In order to highlight the purpose, technical scheme and beneficial effect of the invention, the following specific explanation is made on the system scheme and specific disadvantages of the slope monitoring engineering of the 4# main pier accumulation body of the Nanmenxi grand bridge:

the monitoring of the accumulation body of the No. 4 main pier of the Nanmenxi grand bridge comprises the monitoring of the construction period, the monitoring of the prevention and control effect and the monitoring of the operation period. The monitoring of the construction period mainly adopts the earth surface displacement monitoring, adopts the deep hole displacement monitoring if necessary, corrects the design by slope deformation data, guides the construction, ensures the construction safety and tests the engineering effect. The monitoring of the operation period comprises surface displacement monitoring, slope body and pile body deep layer horizontal displacement monitoring, underground water level monitoring and the like. The prevention and treatment effect monitoring is carried out in combination with the monitoring of the construction period and the operation period. The cross section of the side slope of the Nanmenxi grand bridge No. 4 main pier accumulation body is shown in a figure 10.

For monitoring the side slope of the Nanmonxi grand bridge, the traditional total station is adopted to monitor the horizontal displacement of the ground surface deformation, and the level gauge is used to monitor the vertical deformation. And observing the development condition of the ground surface crack by adopting a stake, a ruler or a crack meter. And monitoring underground displacement, monitoring the displacement of a deep rock soil body by adopting an inclinometer, monitoring the deformation development trend of the side slope, determining the potential depth of the sliding surface, and judging the main sliding direction. The observation standard arrangement quantity table is shown in the following table 1, the monitoring graph is shown in a figure 11, and in the figure 11, GC-1, GC-2, GC-3, GC-4, GC-5, GC-6, GC-7, GC-8, GC-9, GC-10, GC-11, GC-12, GC-13, GC-14, GC-15 and GC-16 are embedded positions of 16 displacement piles; SP1, SP2, SP3, SP4, SP5, SP6, SP7, SP8, SP9 are 9 inclinometer pipe installation positions.

Table 1 observing standard arrangement quantity table

The concrete construction steps of the monitoring project are as follows:

(1) And (3) burying the measuring pile:

c15 reinforced concrete precast piles are adopted for the natural ground displacement observation piles outside the cut tops; the observation piles at the middle part of the side slope, the platform and the slope toe can be embedded with precast reinforced concrete piles or steel chisel observation piles. The observation pile is made by deeply burying concrete pile in the soil slope section, the observation point is buried in the top surface of the stone slope by making 20cm square standard stone (buried observation point) on the stable rock surface and arranging reinforcing facilities such as retaining wall. The observation point is made of steel bar not less than phi 16, the top end is ground into a hemisphere, and the middle is carved with a cross.

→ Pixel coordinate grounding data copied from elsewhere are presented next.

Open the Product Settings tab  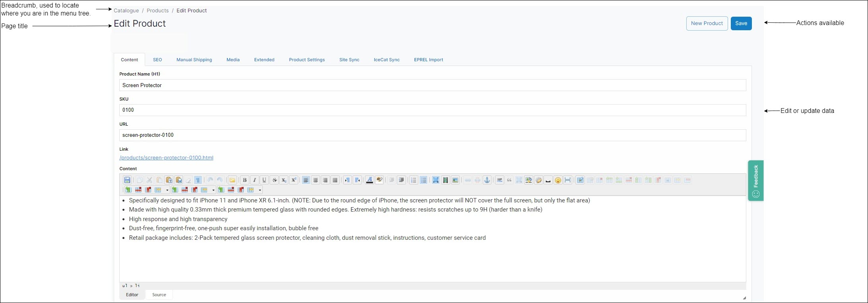307,60
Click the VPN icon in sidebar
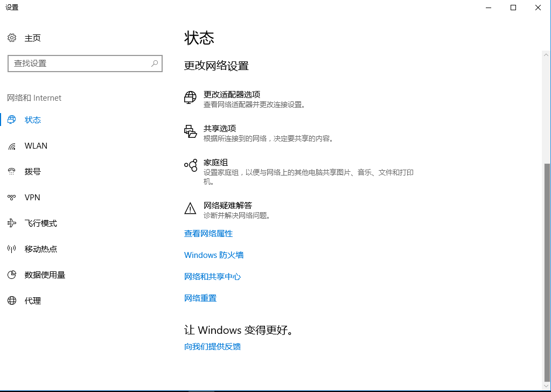551x392 pixels. (12, 198)
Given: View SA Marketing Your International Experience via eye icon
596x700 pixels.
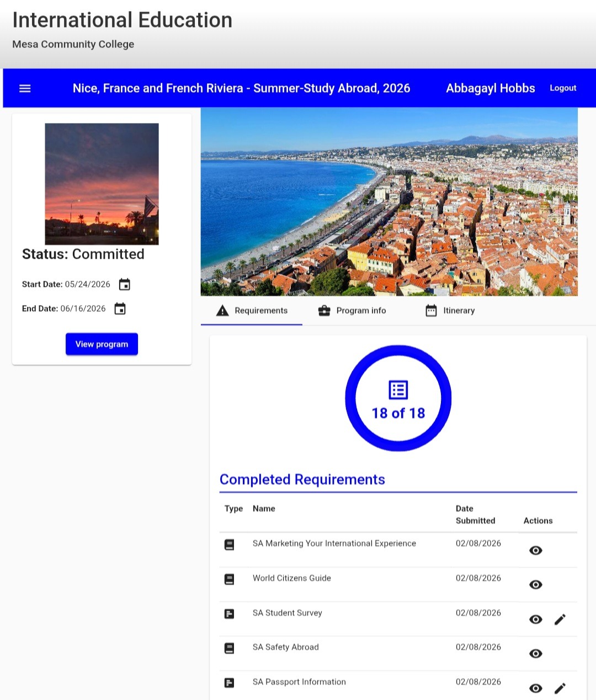Looking at the screenshot, I should 535,551.
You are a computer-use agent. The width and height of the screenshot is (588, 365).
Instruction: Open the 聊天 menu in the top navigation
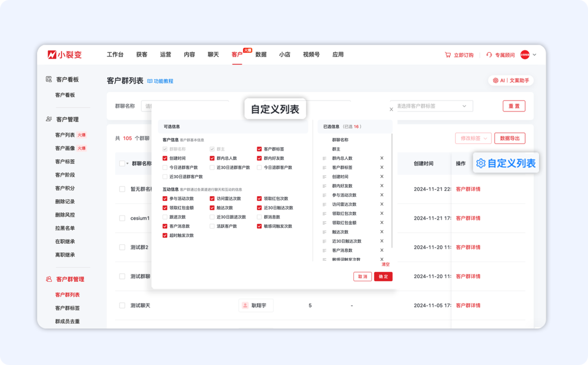(212, 54)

C15 reinforced concrete precast piles are buried on natural side slopes outside the cut tops, the cross section of each pile is 15cmX15cm square, the length of each pile is not less than 1.5m, and semicircular stainless steel wear-resistant measuring heads are pre-buried in the pile tops. Ensuring the stability of the embedded observation pile. And steel chisel observation piles are arranged at the side slope platform and the slope toe, and the embedding depth is not less than 30cm. The top of the steel chisel should be engraved with a cross-shaped fork and coated with rust-proof red paint.

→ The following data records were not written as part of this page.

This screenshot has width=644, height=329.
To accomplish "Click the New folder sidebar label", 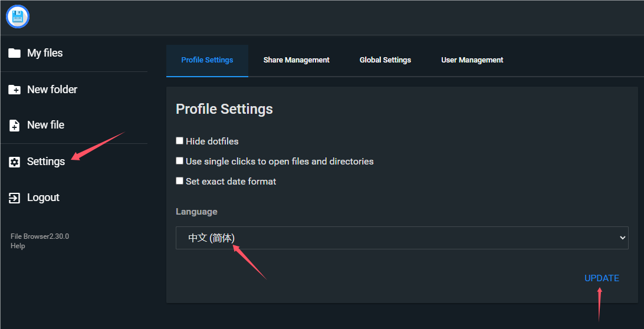I will coord(52,90).
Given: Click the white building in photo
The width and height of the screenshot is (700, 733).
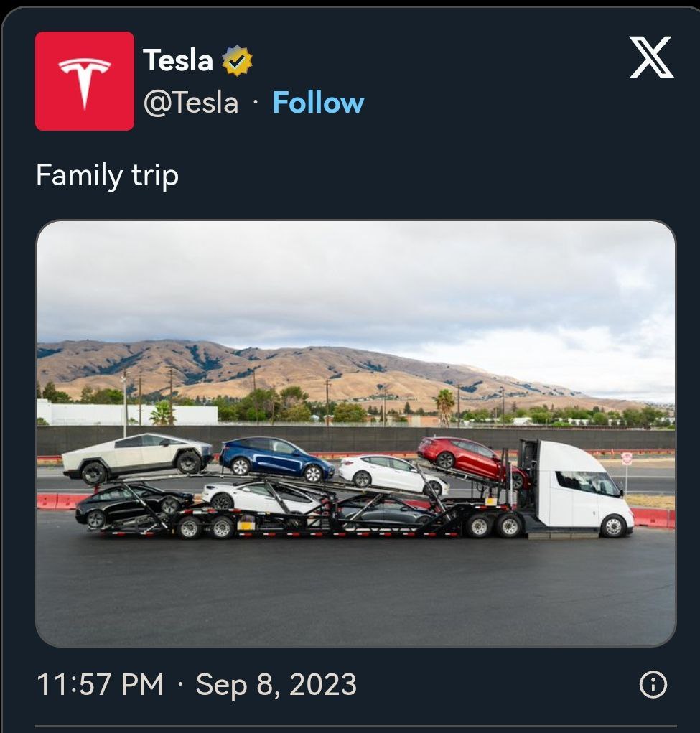Looking at the screenshot, I should click(127, 414).
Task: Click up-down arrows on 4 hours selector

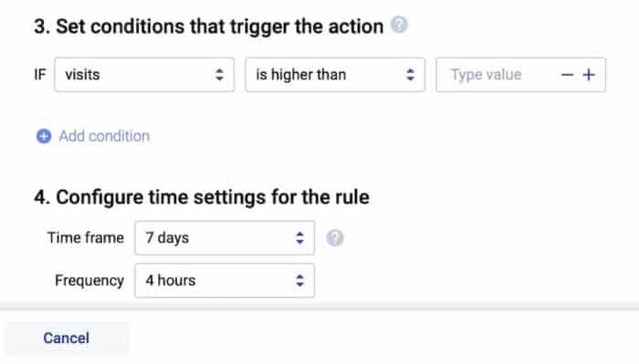Action: 299,281
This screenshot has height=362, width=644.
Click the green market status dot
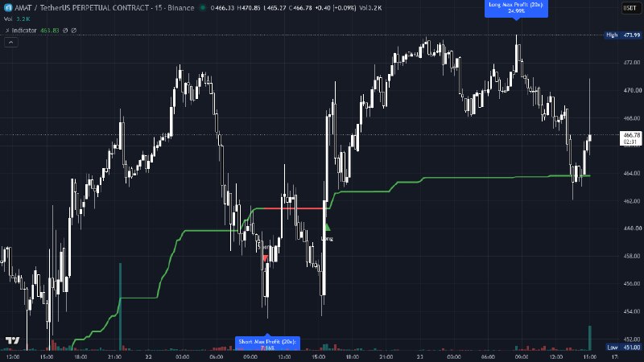click(x=203, y=8)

The monitoring instrument is preferably a high-precision total station with the precision less than or equal to 1' and is 1 traditional total station and is calibrated to be qualified. The measurement is observed by an angle intersection method.

(2) For inclinometer installation:

(1) the positioning is accurate. The inclination measuring conduit is embedded at the position of the slope toe of the platform.

(2) Drilling holes at the selected positions, wherein the aperture is preferably larger than the outer diameter of the inclinometer guide pipe by 40mm, and the vertical deviation of the drilled holes is not more than 1 degree; the hole depth reaches the design requirement.

(3) When the pipeline is lengthened, the guide grooves are strictly aligned and cannot be deflected.

(4) The bottom of the inclinometer conduit is provided with a bottom cover, and the bottom cover and the joint of each inclinometer conduit are sealed to prevent slurry and impurities from entering the conduit.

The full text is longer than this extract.